AK Parti Genel Başkan Vekili Efkan Ala ve beraberindeki AK Parti heyeti, Çin'i ziyaretlerinde başkent Pekin'de ülkeyi yöneten Çin Komünist Partisi (ÇKP) yetkilileriyle görüşmeler yaptı.
Ala ve AK Parti heyeti, "Türkiye-Çin İktidar Partileri Arası Değişim Mekanizması Stratejik Diyaloğu" programı kapsamında düzenlenen toplantıda ÇKP Dış İlişkiler İrtibat Dairesi Başkanı Liu Ciençao ve heyetiyle bir araya geldi. Heyet, ayrıca Başbakan Yardımcısı ve Siyasi Büro üyesi Liu Guocong tarafından Büyük Halk Salonunda kabul edildi.
Görüşmelerde Türkiye ile Çin arasında ikili ilişkilerden ticaret ve yatırımlara, küresel ve bölgesel gelişmelerden Türk vatandaşlarının vize sorunlarına dek farklı alanlardaki konular gündeme geldi.
Ala, "Türkiye-Çin İktidar Partileri Arası Değişim Mekanizması Stratejik Diyaloğu" programı kapsamındaki toplantıda yaptığı konuşmada, Türkiye ile Çin arasındaki ikili ilişkilerin gelişiminden, karşılıklı ziyaretlerin ivme kazanmasından memnuniyet duyduklarını dile getirdi.

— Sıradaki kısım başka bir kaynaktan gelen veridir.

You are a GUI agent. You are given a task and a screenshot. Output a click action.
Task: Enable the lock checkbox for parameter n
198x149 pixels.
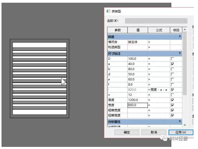172,95
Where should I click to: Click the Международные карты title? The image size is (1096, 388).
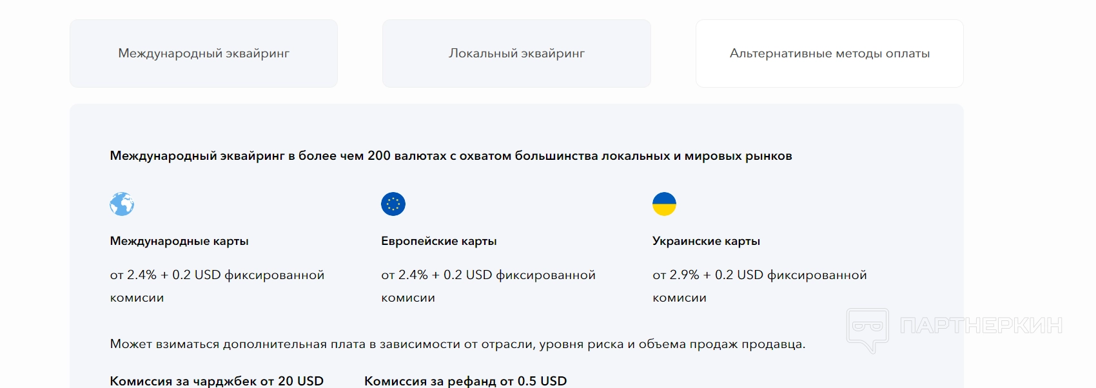(x=179, y=241)
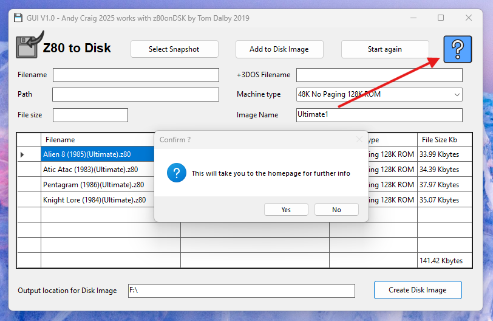Close the Confirm dialog with X
The width and height of the screenshot is (493, 321).
[x=358, y=140]
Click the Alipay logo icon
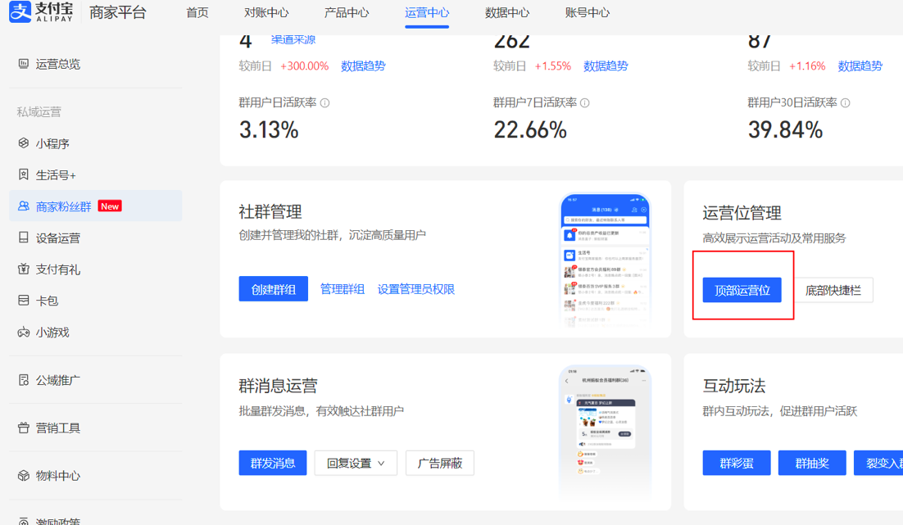This screenshot has height=525, width=903. (x=20, y=12)
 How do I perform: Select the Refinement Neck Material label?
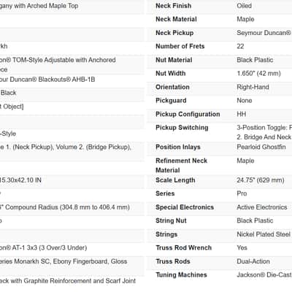click(182, 166)
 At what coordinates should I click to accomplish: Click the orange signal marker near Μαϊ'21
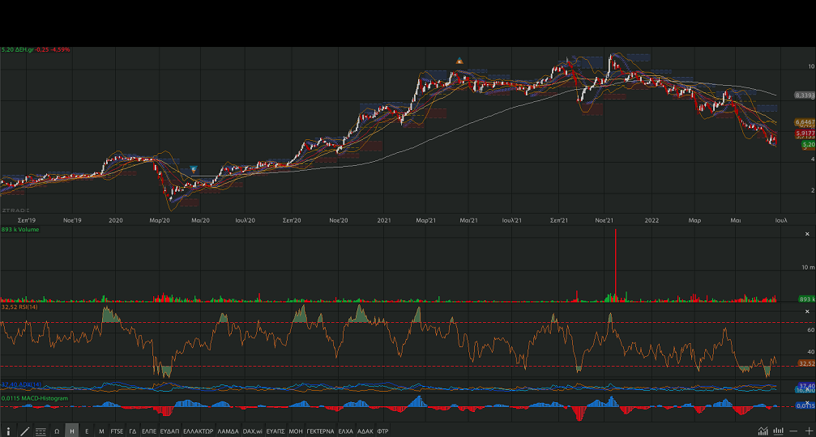tap(459, 61)
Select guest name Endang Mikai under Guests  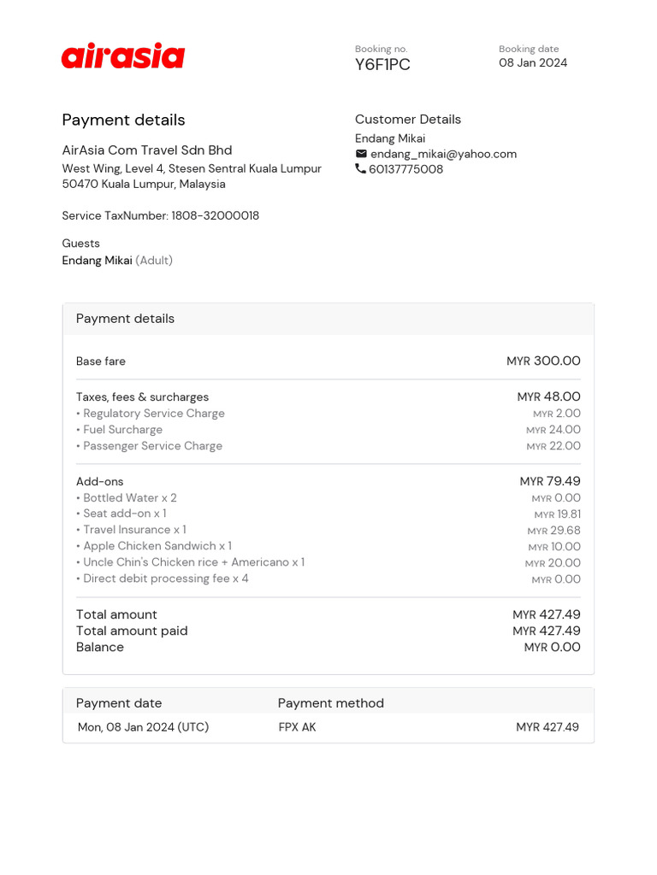(x=98, y=261)
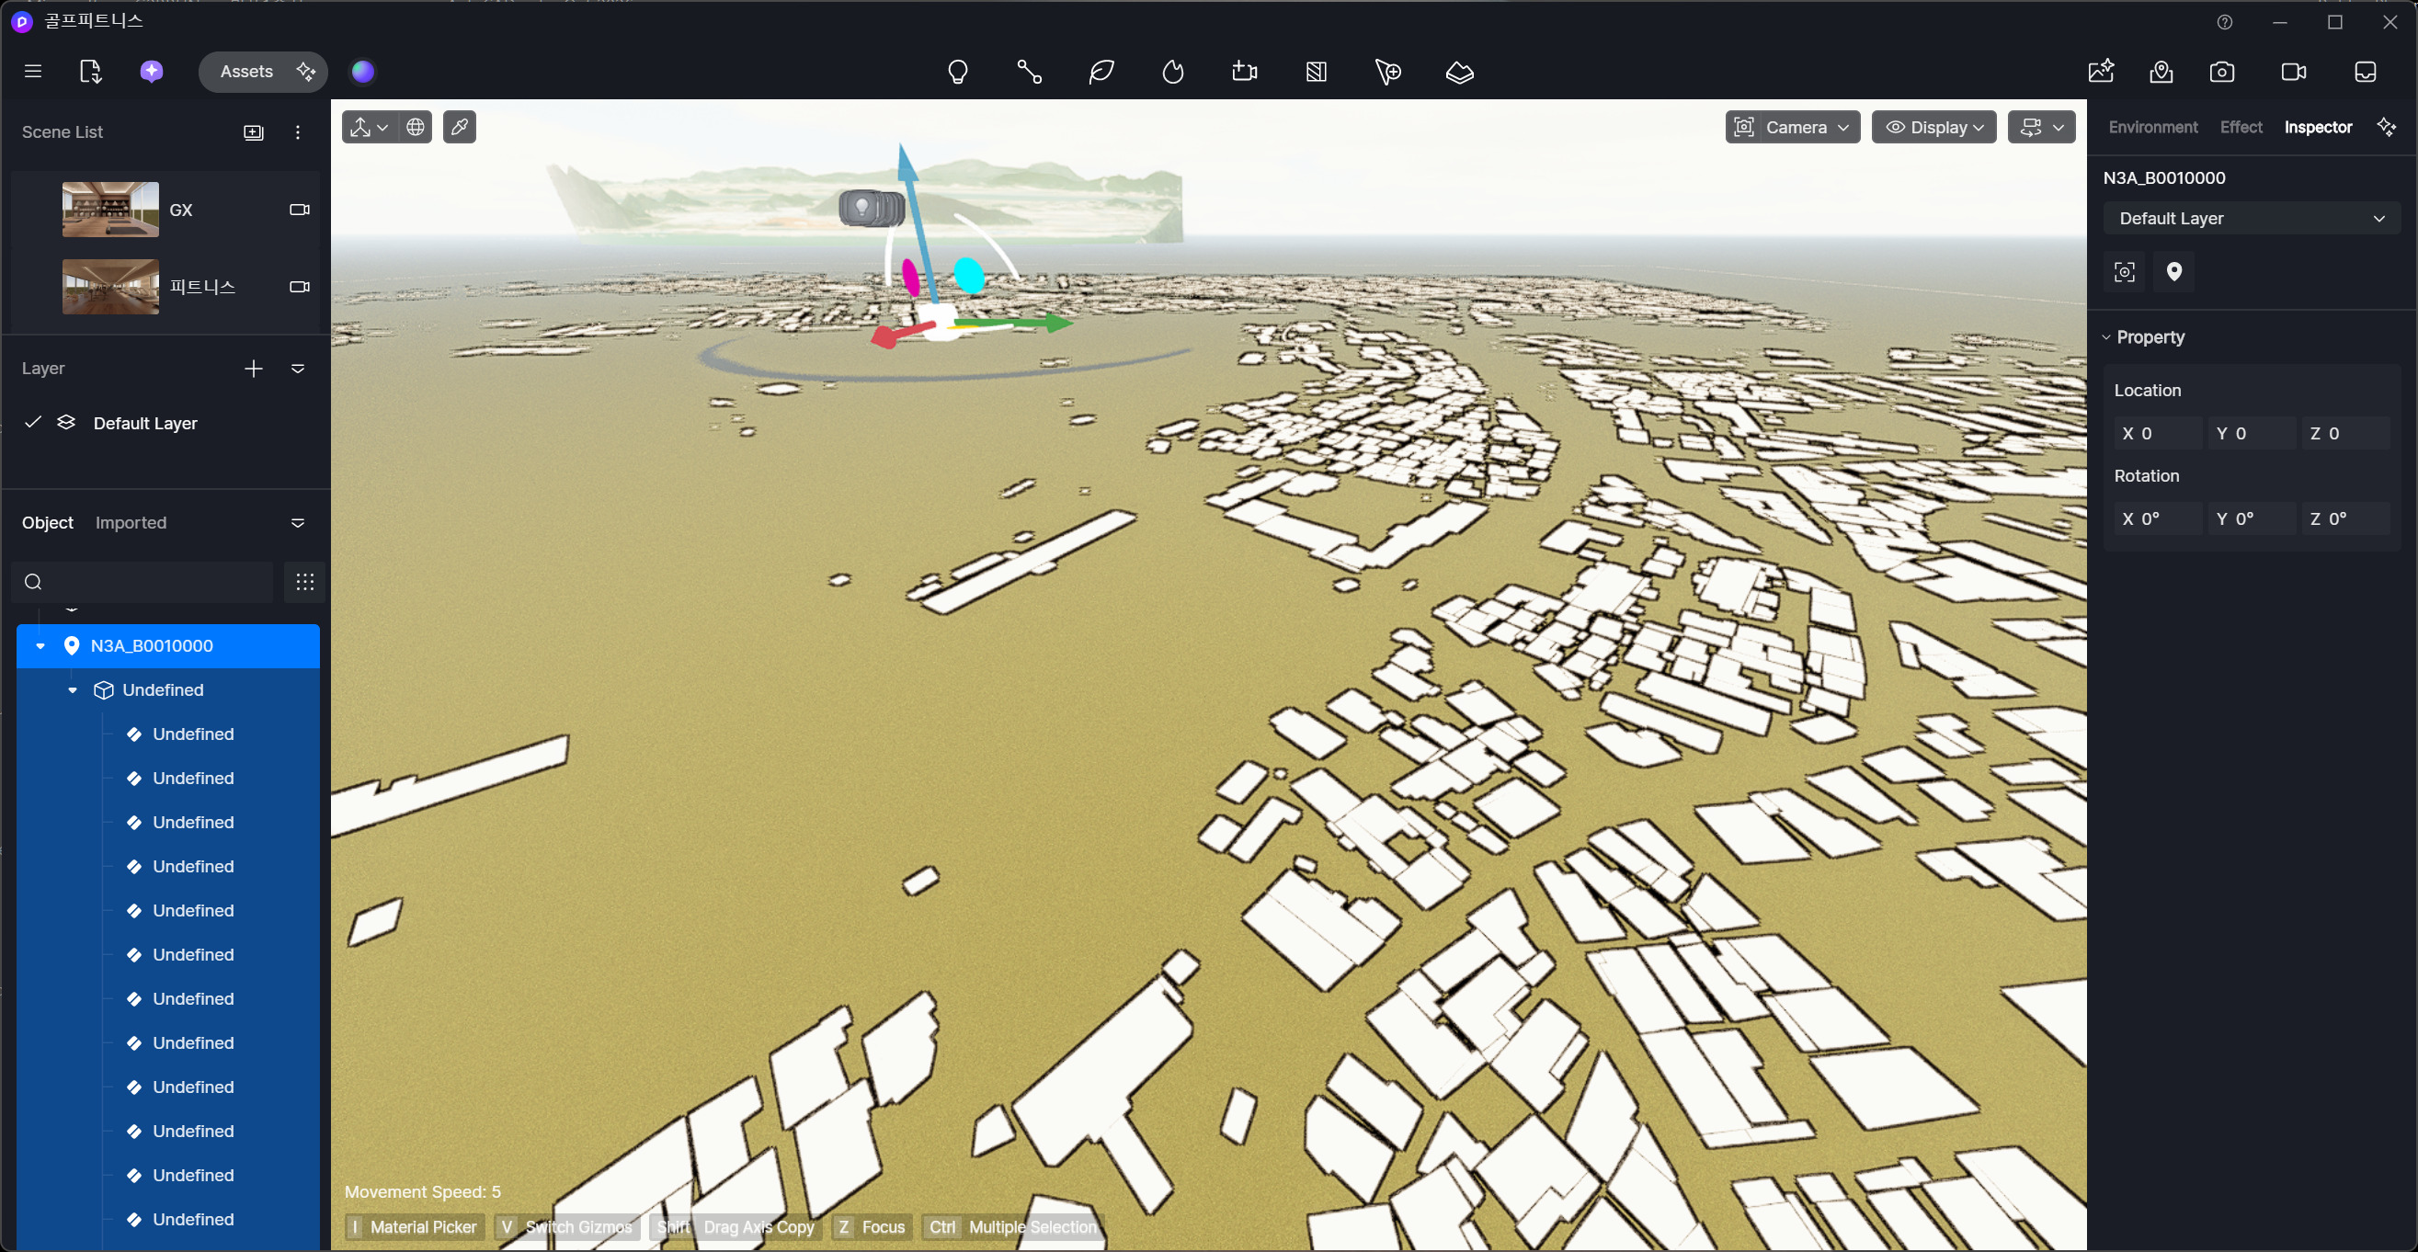Screen dimensions: 2418x1252
Task: Click the camera snapshot icon
Action: (x=2222, y=72)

Dışişleri Bakanı Hakan Fidan'ın bu ay başında Çin'e gerçekleştirdiği ziyaretin ikili ilişkiler ile ululararası ve bölgesel konuların ele alınması bakımından faydalı olduğu ifade eden Ala, Bakan Fidan'ın Sincan Uygur Özerk Bölgesi'ne yaptığı ziyaretin 2012'den bu yana Türkiye'den buraya yapılan en üst düzey ziyaret olduğuna dikkati çekti.
Ala, ayrıca son dönemde Çin'in eyaletlerinden Türkiye'ye yapılan üst düzey ziyaretlerin de ekonomik ilişkileri ve karşılıklı etkileşimi kuvvetlendirmeye yardımcı olduğunu kaydetti.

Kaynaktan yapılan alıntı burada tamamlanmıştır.